PNG: Diffusion-Based sRGB Real Noise Generation via Prompt-Driven Noise Representation Learning¶
Conference: CVPR 2026
arXiv: 2603.04870
Code: None
Area: Image Denoising / Noise Generation
Keywords: sRGB noise generation, prompt learning, consistency models, denoising, metadata-free
TL;DR¶
PNG proposes using learnable Global/Local Prompt components to automatically extract noise features from real noise (replacing metadata like ISO/camera model). By encoding noise into a latent space via a Prompt AutoEncoder and using Prompt DiT (based on consistency models) for single-step latent code generation, it achieves metadata-free real sRGB noise synthesis. Downstream DnCNN denoising on SIDD lags behind real data by only 0.08dB.
Background & Motivation¶
Background: sRGB domain denoising is a core problem in low-level vision. Mainstream supervised learning methods rely on large amounts of noisy-clean image pairs for training, but collecting real paired data is extremely expensive (requiring multi-frame averaging or special hardware), limiting practical applications. Therefore, noise synthesis methods have emerged—using generative models to synthesize realistic noisy images to augment training data.
Limitations of Prior Work: Current noise generation methods (NoiseFlow, Flow-sRGB, NeCA-W, etc.) rely on camera metadata (such as ISO value, sensor model, shutter speed, etc.) as conditions during both training and testing. However, in real-world scenarios: (a) publicly available sRGB images on the web are usually post-processed and EXIF tags are lost; (b) metadata formats in scientific imaging are inconsistent or missing; (c) metadata semantics are inconsistent across different devices. This limits the generalizability of these methods.
Key Challenge: Metadata is essentially a compact description of noise distribution (ISO \(\rightarrow\) gain \(\rightarrow\) noise intensity, camera model \(\rightarrow\) ISP pipeline \(\rightarrow\) noise spatial correlation).

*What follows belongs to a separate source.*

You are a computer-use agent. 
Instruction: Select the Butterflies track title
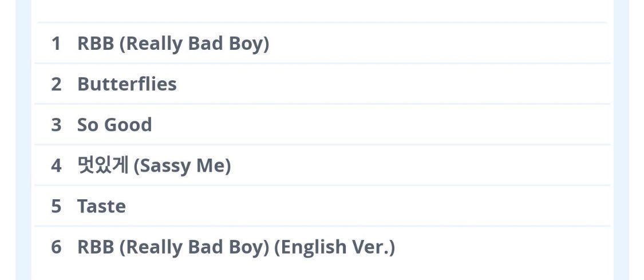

The question is: Can such descriptors be learned directly from the noisy image themselves without relying on external metadata?
Goal: (a) Eliminate reliance on metadata during training and testing stages; (b) Learn high-dimensional feature representations that substitute for metadata from limited noise samples; (c) Generate noise that is realistic enough so that the downstream denoiser performance approaches or exceeds that of models trained on real data.
Key Insight: Borrowing from prompt learning ideas in NLP/Vision—using learnable prompt components as "implicit encoders for noise features." These automatically extract prompt features from input noise statistics (channel mean/variance corresponding to ISO, local correlation coefficients corresponding to sensor characteristics) to replace explicit metadata.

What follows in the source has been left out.